The supervisory board members, or BinckBank, in the event that an employment contract with an executive board member is terminated within one calendar year of a variable long-term payment having been granted, are entitled to demand that the variable long-term payment is repaid (partially or in full).
The supervisory board is entitled to differentiate between executive board members when granting a variable short-term payment and/or a variable long-term payment. Relevant therein is that the objectives set by the supervisory board are collective in nature.
In addition to its other discretionary powers as formulated in the 2010 remuneration policy, the supervisory board is entitled to make a downward or upward adjustment of the value of a variable remuneration element granted in a previous calendar year if, in the opinion of the supervisory board, the value leads to an unfair result due to special circumstances in the period in which the predefined performance criteria were or must have been realised.

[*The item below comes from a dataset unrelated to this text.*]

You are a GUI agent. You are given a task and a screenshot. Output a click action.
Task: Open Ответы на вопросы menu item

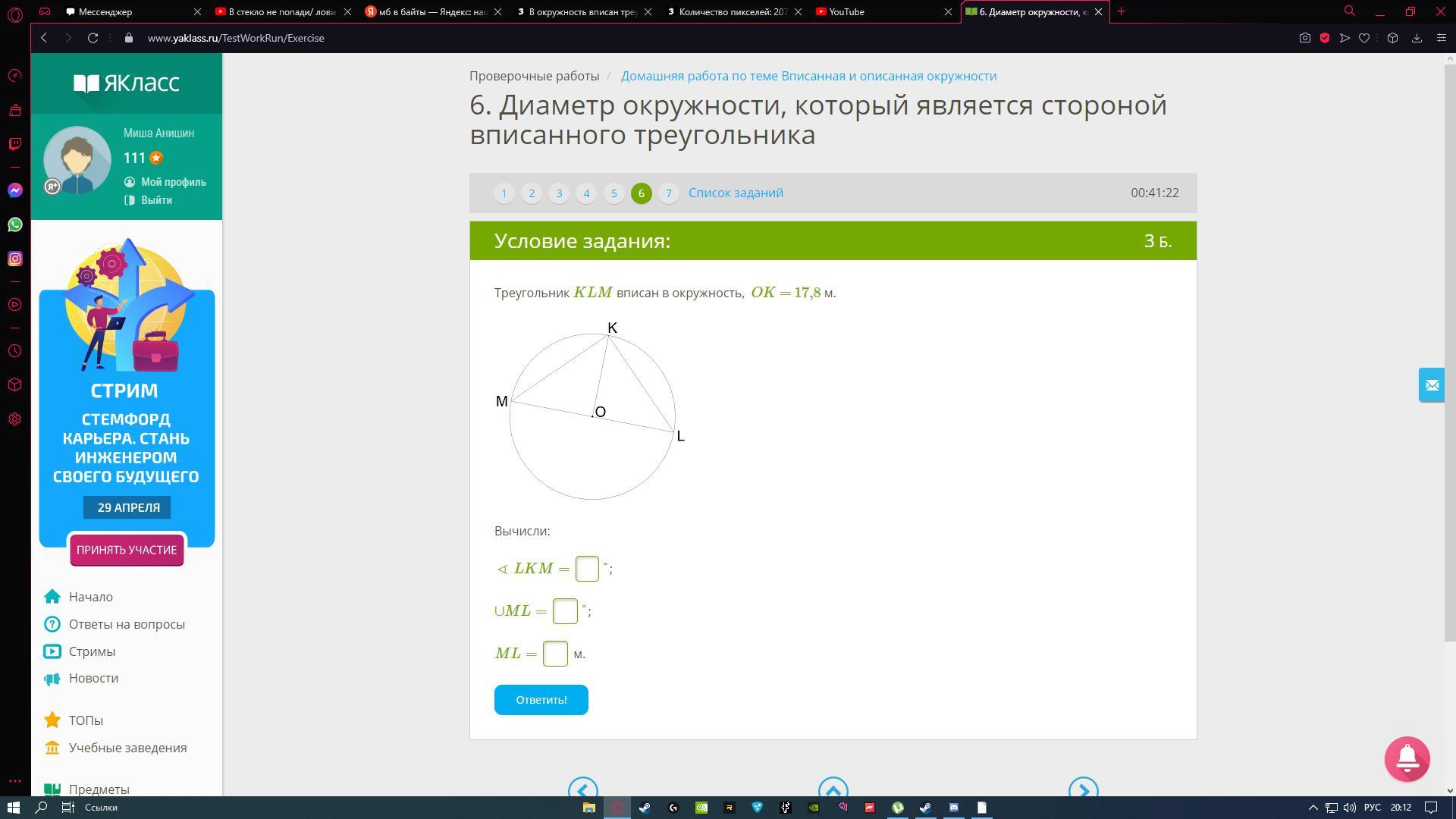click(126, 624)
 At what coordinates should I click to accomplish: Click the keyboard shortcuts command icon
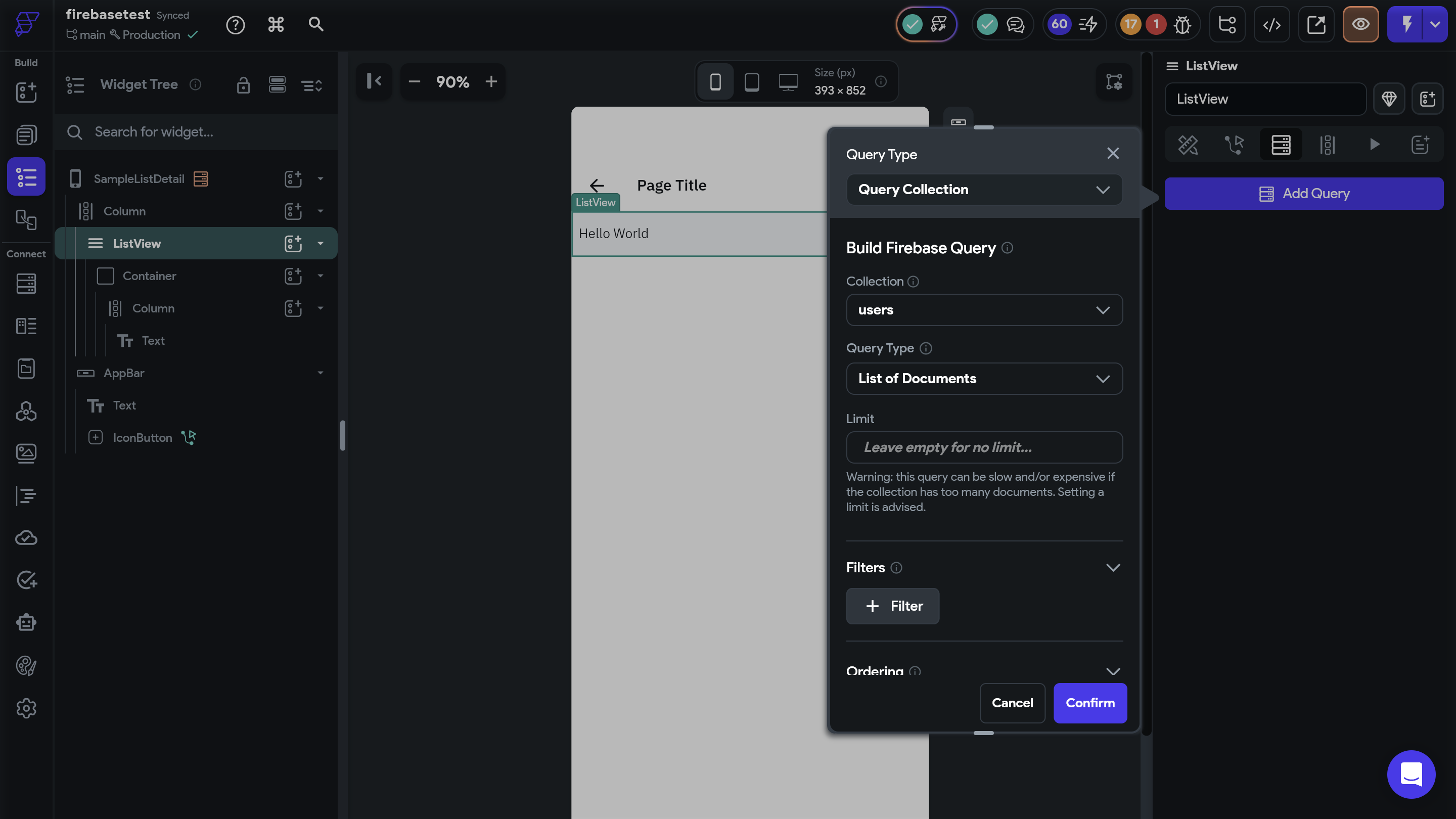tap(276, 24)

The supervisory board is entitled to reclaim a variable payment granted on the basis of incorrect (financial) information from an executive board member (claw-back clause).
A possible severance scheme in the event of the dismissal of an executive board member is subject to a maximum value of once the fixed gross annual salary of the executive board member. If this maximum appears to be unreasonable for a executive board member who is dismissed in his first term of appointment, this executive board member can qualify for severance pay equal to a maximum of twice the fixed gross annual salary.